Blood, Ernest A.
Basketball
b. Oct. 4, 1872, Manchester, NH
d. Feb. 5, 1955
Although Blood is best known as the coach of the Passaic, NJ, High School "Wonder Teams" of 1915-24, he coached for a total of fifty-one years at YMCAs, high schools, and colleges, compiling an incredible record of 1,268 wins and only 165 losses.
At Passaic, his teams won 200 of 201 games, including a 143-game winning streak. His only loss came in the finals of New Jersey's first state tournament in 1919. The streak was still intact when he left after the 1923-24 season; it reached 159 games before Passaic lost to Hackensack on February 6, 1925.

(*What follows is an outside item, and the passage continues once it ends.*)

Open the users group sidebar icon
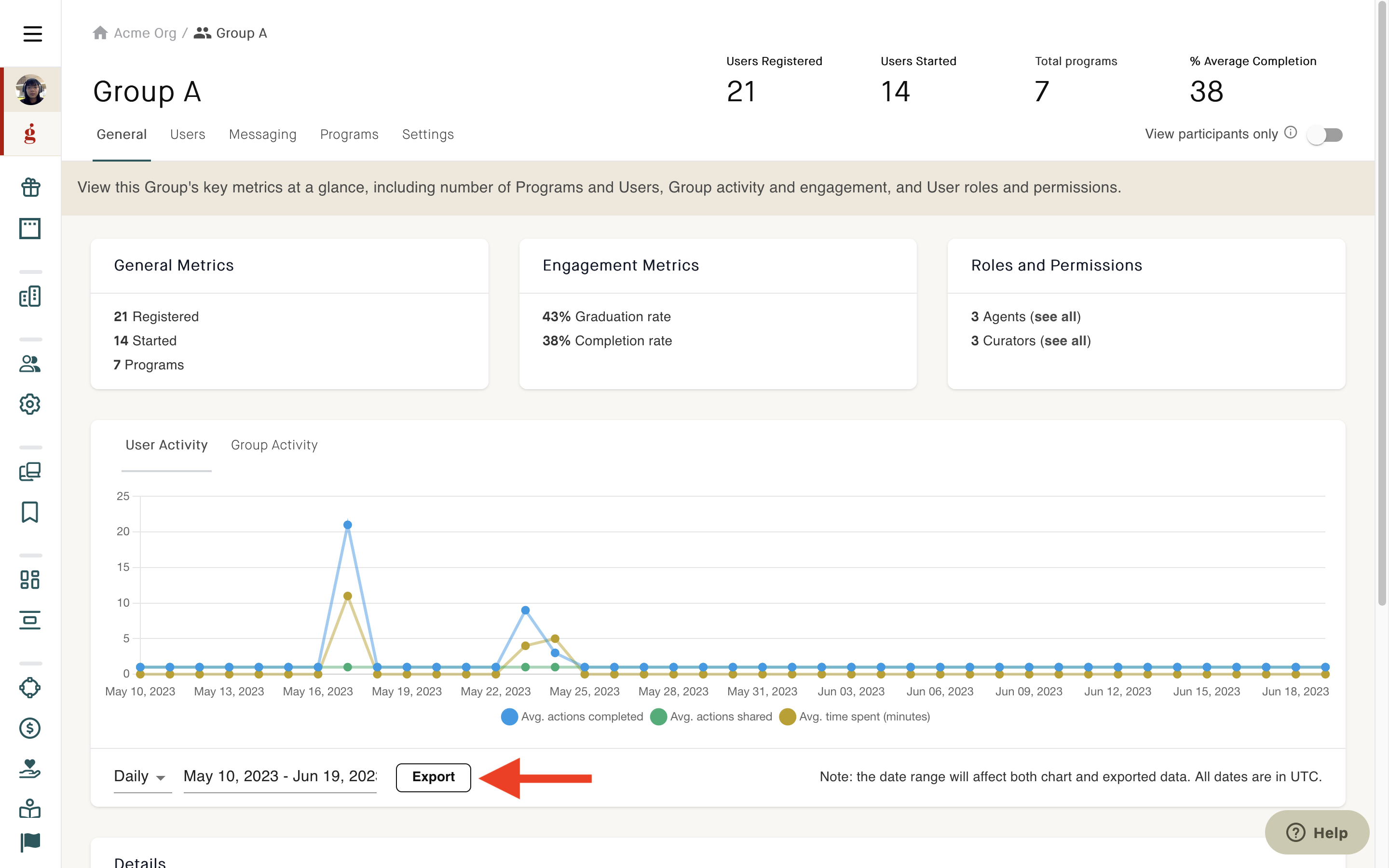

Blood believed in a fast-paced offense and he was one of the first coaches to put his players through a total conditioning program so they could keep running throughout the game. His 1921-22 team scored 2,293 points in 33 games, an average of nearly 70 a game at a time when 30 or 40 points was usually enough to win.
He began his coaching career in 1895 at the Nashua, NH, YMCA and coached at other YMCAs until 1906, when he went to Potsdam, NY, State Normal (now Potsdam State University). While at Potsdam, he simultaneously coached Clarkson University for a time. After a 72-2 record at Potsdam and a 40-5 record at Clarkson, he moved on to Passaic.
Blood coached at the U. S. Military Academy in 1924-25 and 1925-26, then went to St. Benedict's Prep in Newark, where he spent the rest of his career, retiring in 1949. His St. Benedict's teams won five state championships.